It is Robert Yagelski who most strongly invokes the ontological relationship between symbols and the material, natural world. He writes:
Lately, prompted by the need to reconcile my embrace of Freire’s transformative vision with my own growing uneasiness about the role that western literacy seems to play in the ongoing destruction of our planet [ … ] I have come to see that in addition to its social consequences, literacy—more specifically, writing—also has ontological consequences. Indeed, the social consequences of literacy might well arise from its ontological implications. (emphases in the original, 58)
Yagelski, like Kate Vieira—to whom he is responding in his essay in the inaugural issue—is concerned with the consequences of literacy, particularly the possible ontological consequences felt in the material world. Yagelski points to the fact that Freire’s pedagogy is a literacy of liberation designed to help peasants overcome political and economic oppression (56). Interestingly, in her discussion of a place-based writing pedagogy, Arlene Plevin also invokes Freire’s pedagogy of liberation to prevent the oppression of the natural world, as she extends Freire’s idea of being “fully human” to include “awareness, respect, and consciousness for nonhuman” (153). Both Yagelski and Plevin recognize the relationship between literacies and oppressive acts that adversely affect human agents and their ecological communities, the very communities we depend upon for wellness and survival.

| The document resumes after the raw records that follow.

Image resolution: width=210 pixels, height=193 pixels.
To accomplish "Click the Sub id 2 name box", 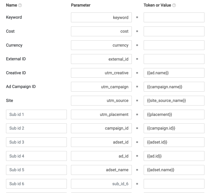I will 36,128.
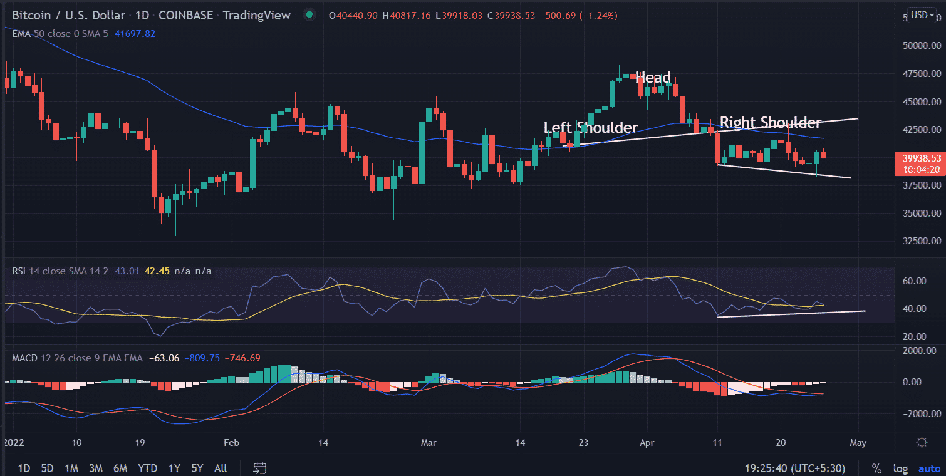Show All time range data
946x476 pixels.
(221, 468)
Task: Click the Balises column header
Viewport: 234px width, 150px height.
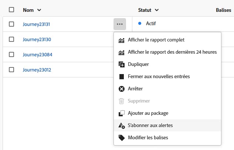Action: point(223,10)
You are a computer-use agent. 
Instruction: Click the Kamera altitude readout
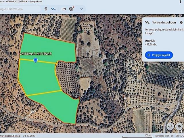tap(164, 135)
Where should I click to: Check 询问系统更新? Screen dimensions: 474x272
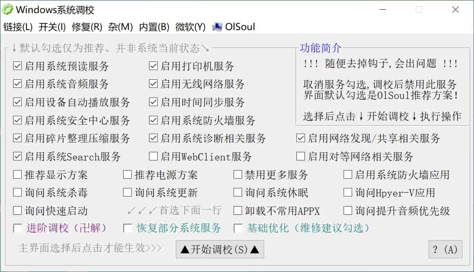point(127,192)
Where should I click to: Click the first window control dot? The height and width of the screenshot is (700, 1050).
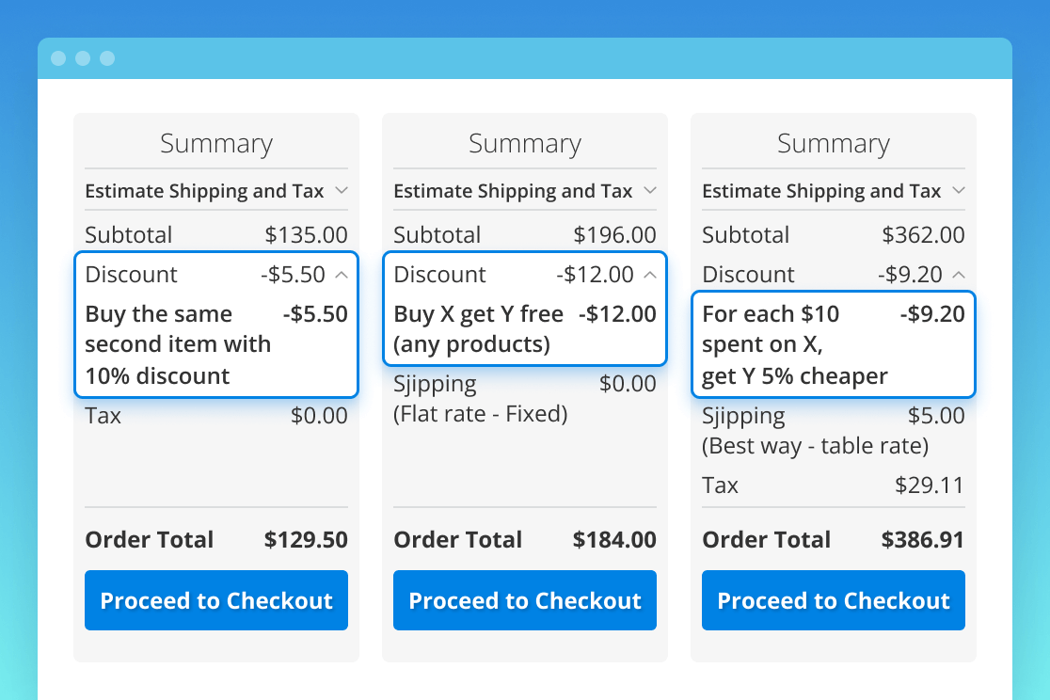[58, 58]
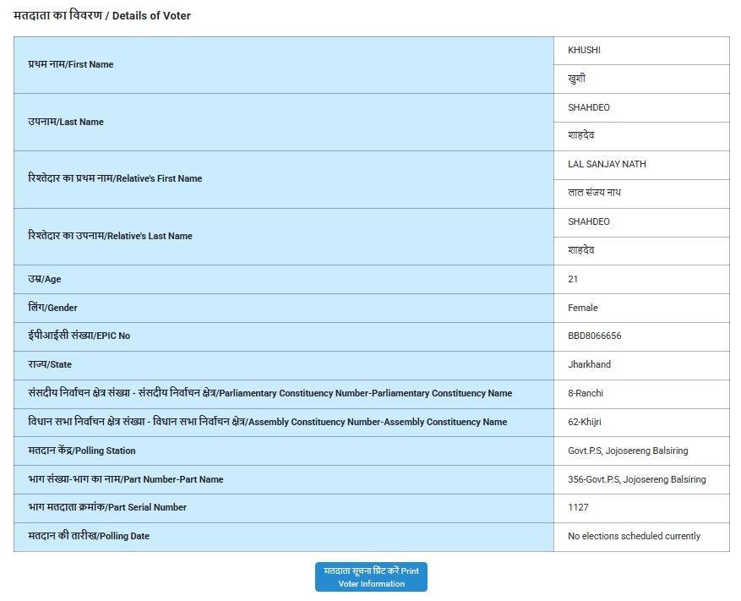Click the state value Jharkhand
Image resolution: width=741 pixels, height=601 pixels.
pos(589,364)
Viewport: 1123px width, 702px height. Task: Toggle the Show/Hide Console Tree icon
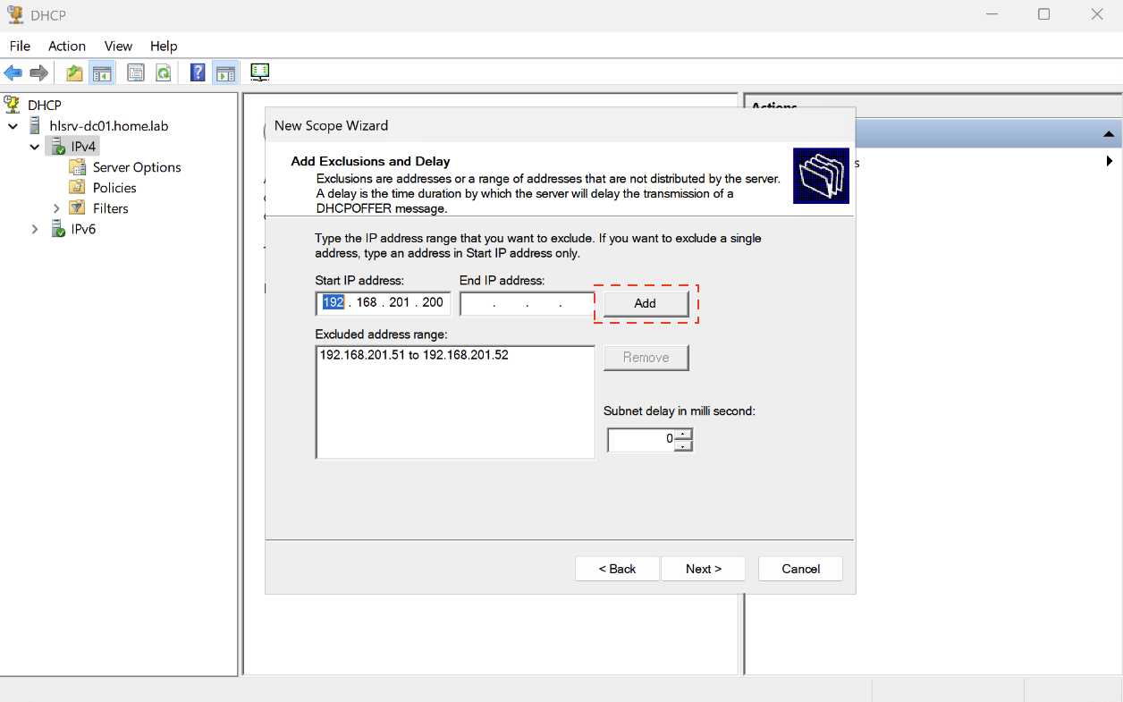coord(102,73)
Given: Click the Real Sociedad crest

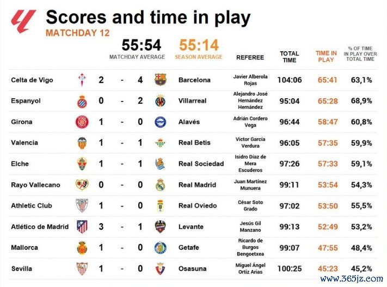Looking at the screenshot, I should pyautogui.click(x=160, y=164).
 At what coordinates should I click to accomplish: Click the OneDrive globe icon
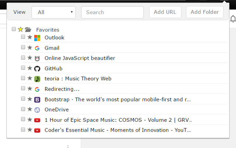point(37,110)
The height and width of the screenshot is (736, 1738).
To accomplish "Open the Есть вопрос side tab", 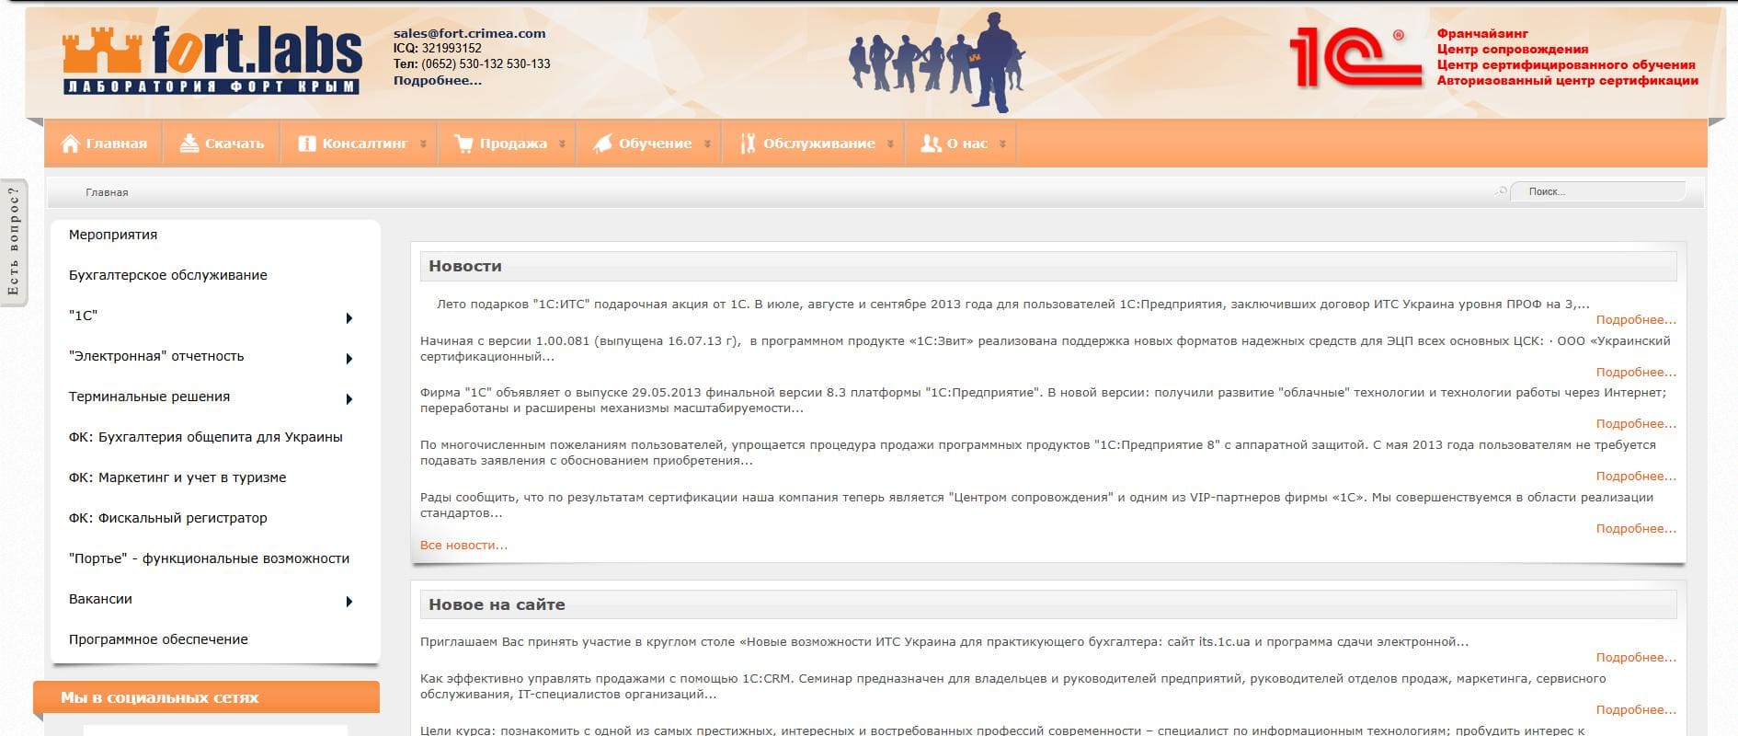I will pos(14,242).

Arguably, Kenneth Burke is the first in rhetorical studies to raise the idea of ecological literacy when he suggests in Attitudes Toward History that ecology is one science to which we will need to pay more attention in the future. Burke’s ecological perspective on language has long been a topic for rhetorical scholars. Randall Roorda refers to Burke as a “critical ecologist” who employs adaptive terminologies in the study of symbol use (“KB in Green” 173). Marika Seigel points out that during the time Burke was writing Attitudes Toward History, the science of ecology was well established and “increasingly coming to the forefront of public consciousness and debate” (389). Burke certainly would have been well aware of the ecological devastation that led to the Dust Bowl and the ecological conversation surrounding it (389). As the 1930s was a decade when ecology as a science was growing in scope, and when ecological communities, particularly in the Midwest, were experiencing catastrophic change, Burke would not have been a stranger to the theories and terministic screens of ecology. Despite its rise, ecology at the time Burke penned Attitudes Toward History was still a fairly young science, and that Burke drew from ecology to formulate his theories, as many scholars contend, is quite remarkable and marks the beginning of ecological thought in rhetorical studies.

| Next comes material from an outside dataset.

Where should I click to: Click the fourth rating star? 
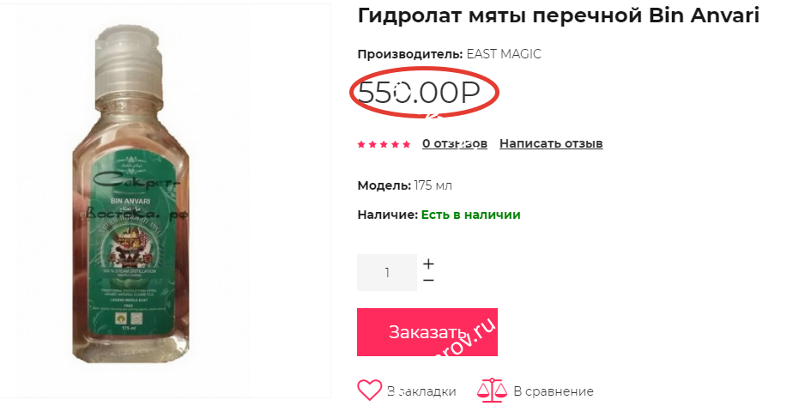pos(396,144)
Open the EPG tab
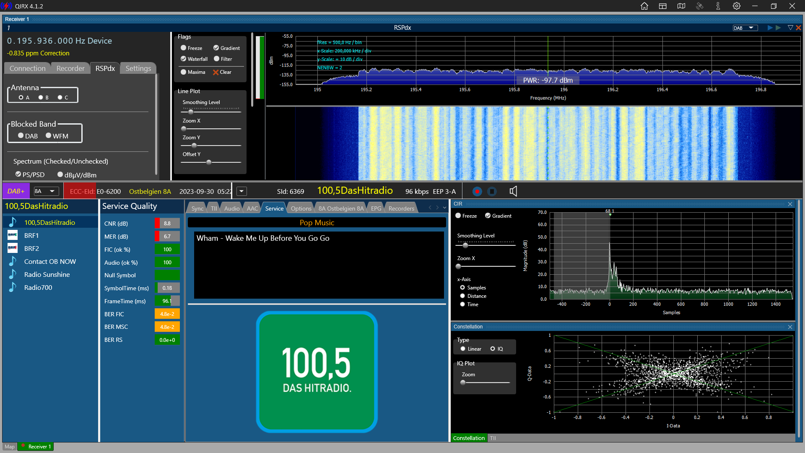Screen dimensions: 805x453 click(x=376, y=208)
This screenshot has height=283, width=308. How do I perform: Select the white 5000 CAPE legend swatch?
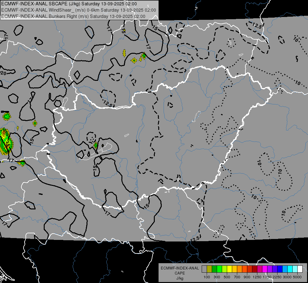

Since Burke, the field of composition-rhetoric has developed a bit of a duality in the way it engages with ecological thought. Some scholars adopt ecological concepts in very broad ways, often wholly metaphorical. Others hold more closely to the actual goals and concerns of the discipline of ecology, i.e., the preservation, protection, and health of our physical environment. Following some half-century after Burke, Marilynn Cooper postulates an “ecology of writing” using the metaphor of a web to demonstrate the interconnectedness of writers and their environments. Margaret Syverson theorizes writing emerging from complex systems where writers engage agents and structures within social, physical, and embodied environments. Jenny Edbauer’s distributed rhetorical ecologies expand beyond discrete rhetorical situations toward the fluidity of rhetorical exchanges. And for Dyehouse, Pennell, and Shamoon ecology, along with “writing environments,” is a generative concept-metaphor; however, they settle finally on “environmental literacy” as a way to better understand and teach students to navigate the material and digital environments in which they write. Dyehouse, Pennell, and Shamoon connect information ecologies, which “highlight humans’ interaction with technologies” and digital literacy, but, admittedly, they invoke ecology largely as metaphor, despite their interest in the materiality of literacy.

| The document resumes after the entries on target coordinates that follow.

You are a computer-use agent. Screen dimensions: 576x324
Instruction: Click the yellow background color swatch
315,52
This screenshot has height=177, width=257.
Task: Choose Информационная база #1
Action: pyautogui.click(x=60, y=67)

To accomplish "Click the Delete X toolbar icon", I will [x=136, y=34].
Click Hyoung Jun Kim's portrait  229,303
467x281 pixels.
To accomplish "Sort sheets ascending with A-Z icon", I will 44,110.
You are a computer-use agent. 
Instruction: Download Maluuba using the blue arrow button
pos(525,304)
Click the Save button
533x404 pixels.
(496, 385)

Scholars working in the subfield of environmental rhetoric draw a more direct connection to ecological degradation and have been interested in the scientific discourse of ecology for some time. For instance, Jimmie Killingsworth and Jacqueline Palmer suggest that “the environmental dilemma is a problem generated by the way people think and act in cultural units” (3) and analysis of environmental issues can identify “various discourses on the environment before they are galvanized by dichotomous political rhetoric” (10). Sharon McKenzie Stevens works with the concept of “socioecology” and defines it as “the creation of [a] dialogic space and the material practices that accompany that dialogue” (65). Stevens uses socioecology as a means for examining land-use dialogue between ranchers and environmentalists in Arizona. These scholars, along with Derek Owens, Mark Long, and Paul Lindholdt, among others, have stressed the need for an environmentally-sensitive composition, or have argued that composition studies is a prime location to begin to address the exigency of environmental degradation.
The duality in the way scholars of composition-rhetoric treat the concept of ecology has been very productive, but ecological thought devoid of a material, natural dimension is potentially problematic, and scholars and teachers need to be exceedingly cautious when using ecology metaphorically without its connection to real, natural places. Although the social and ecological are often treated as separate, as geographer Bruce Braun points out in his meta-analysis of urban geography scholarship, they are not (642). All human activities have an ecological component to them.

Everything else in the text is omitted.